Berdasarkan tiga indikator di atas,tampak bahwa Presiden Muhamad Mursi ternyata punya kegamangan berdemokrasi yang sangat besar. Bahkan sebelum ada “pertempuran” pendapat antarpartai dan faksifaksi politik, sebelum parlemen terbentuk, dia sudah memutuskan untuk menutup wacana politik sama sekali. Bekal dukungan masyarakat yang sebenarnya cuma 51,7% saat pemilu, diartikan Mursi sebagai dukungan absolut bagi dirinya. 
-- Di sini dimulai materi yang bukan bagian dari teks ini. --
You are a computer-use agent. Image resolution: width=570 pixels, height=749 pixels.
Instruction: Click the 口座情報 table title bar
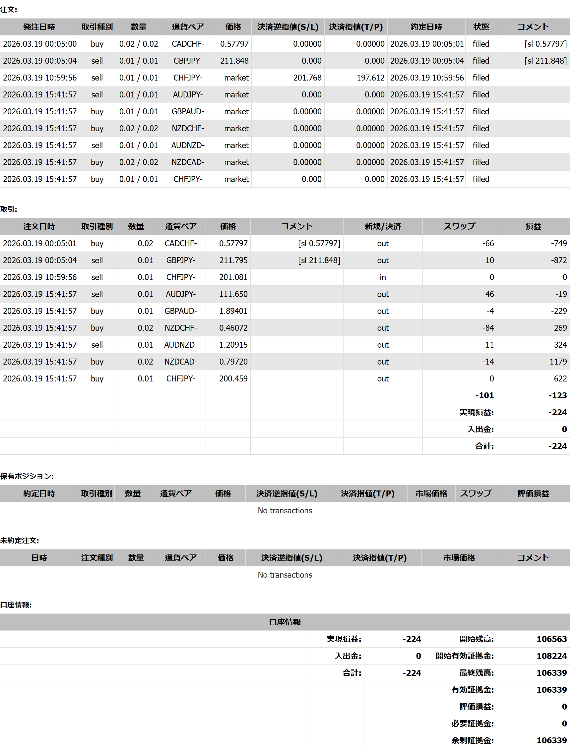tap(285, 622)
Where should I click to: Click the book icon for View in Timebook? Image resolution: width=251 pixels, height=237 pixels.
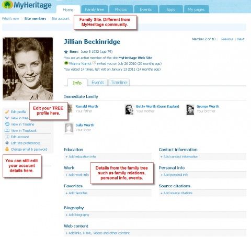[7, 130]
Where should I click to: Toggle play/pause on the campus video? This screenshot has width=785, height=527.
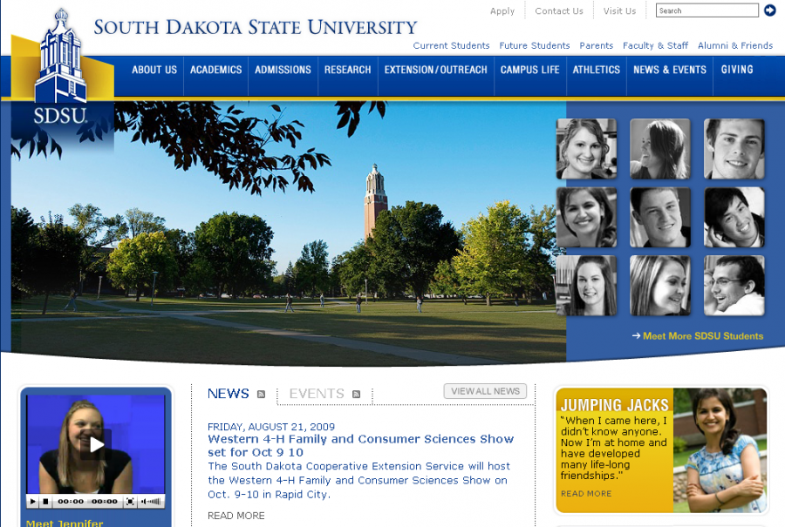pyautogui.click(x=32, y=501)
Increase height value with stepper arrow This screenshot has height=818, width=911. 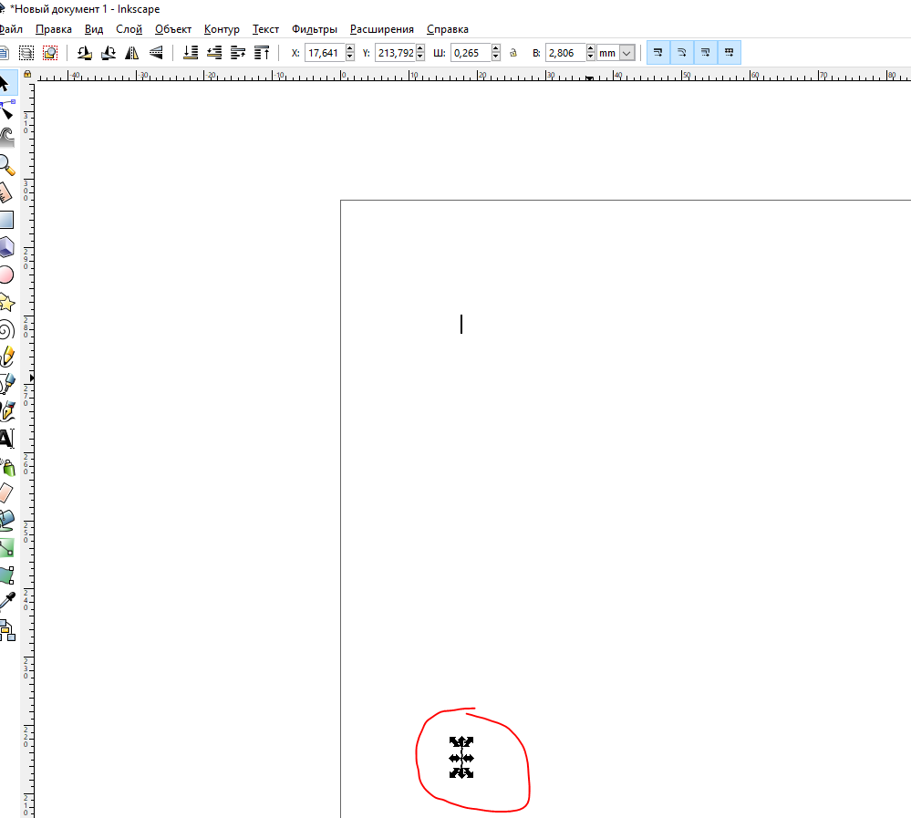click(590, 49)
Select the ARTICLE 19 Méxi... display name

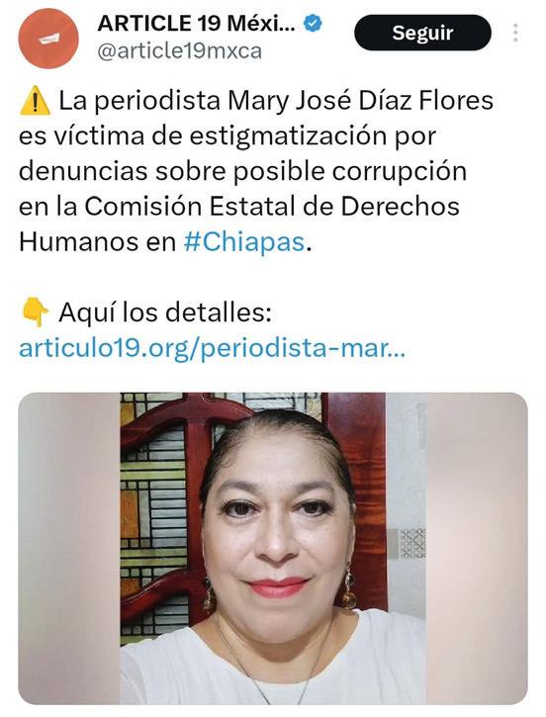click(196, 24)
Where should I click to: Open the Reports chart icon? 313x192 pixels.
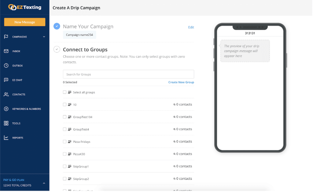(6, 138)
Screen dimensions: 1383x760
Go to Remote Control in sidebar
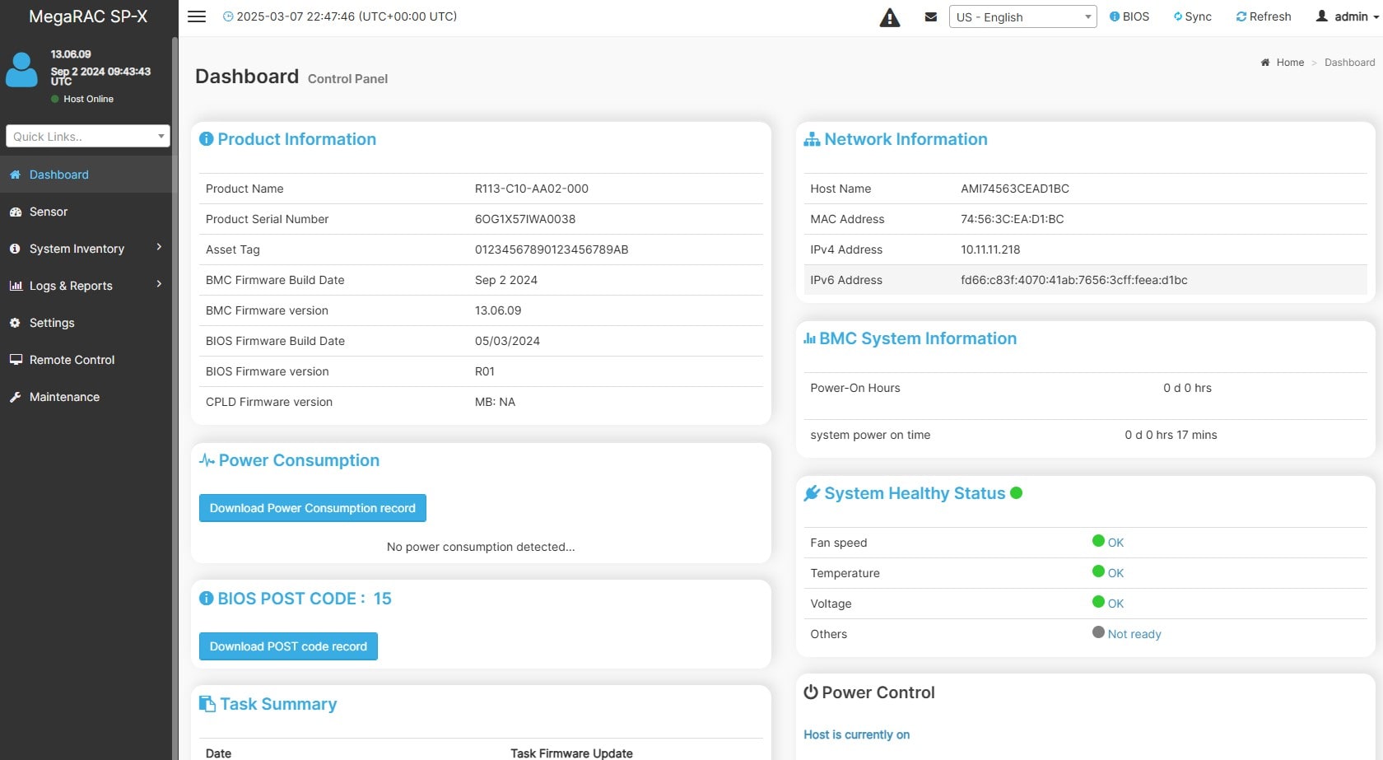[x=72, y=360]
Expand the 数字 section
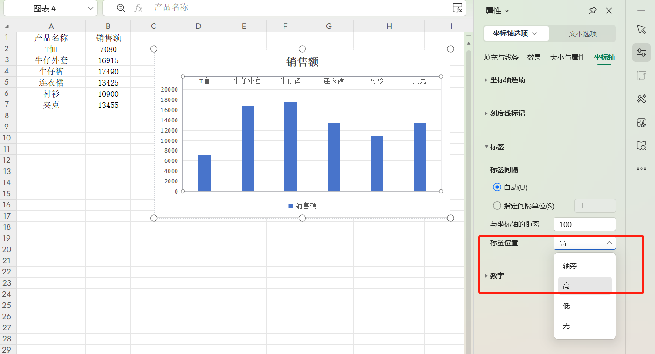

Dia lupa bahwa dalam demokrasi selalu harus ada kompromi politik dengan lawan-lawan politik. Bahkan ketika Mursi berpendapat bahwa suatu kebijakan yang diusung lawan politiknya berpotensi merusak Mesir, dia harus bisa berlapang dada mendengarkan argumen oposisi. Di sejumlah media massa, Mursi dikabarkan sedang mencoba mengedepankan dialog dengan pihak-pihak yang memprotes dekrit. 

Sayangnya, karena Mursi sudah menetapkan untuk tidak bergeming sama sekali soal keputusannya di dekrit, dia justru tidak nampak sebagai seorang demokrat yang bijak. Dengan demikian, ruang bagi Indonesia untuk “masuk” ke Mesir sebenarnya terbuka lebar. Bukan untuk masuk dalam arti intervensi, tentunya, melainkan masuk untuk menjadi sumber inspirasi dan penyemangat. 

Kegelisahan seorang Mursi perlu diredam.Dia perlu diyakinkan bahwa mimpi akan demokrasi yang sedang bergejolak di benak masyarakat Mesir, tidak bisa dilawan dengan sebuah dekrit. Belum terlambat bagi Mursi untuk mengembalikan suasana Mesir pada semangat kebersamaan yang membawa negeri itu ke luar dari kekacauan pada masa Husni Mubarak. Katakan pada Mursi bahwa ada beda antara kebisingan demokrasi dan ketidakstabilan politik. Kebisingan justru diperlukan dalam demokrasi.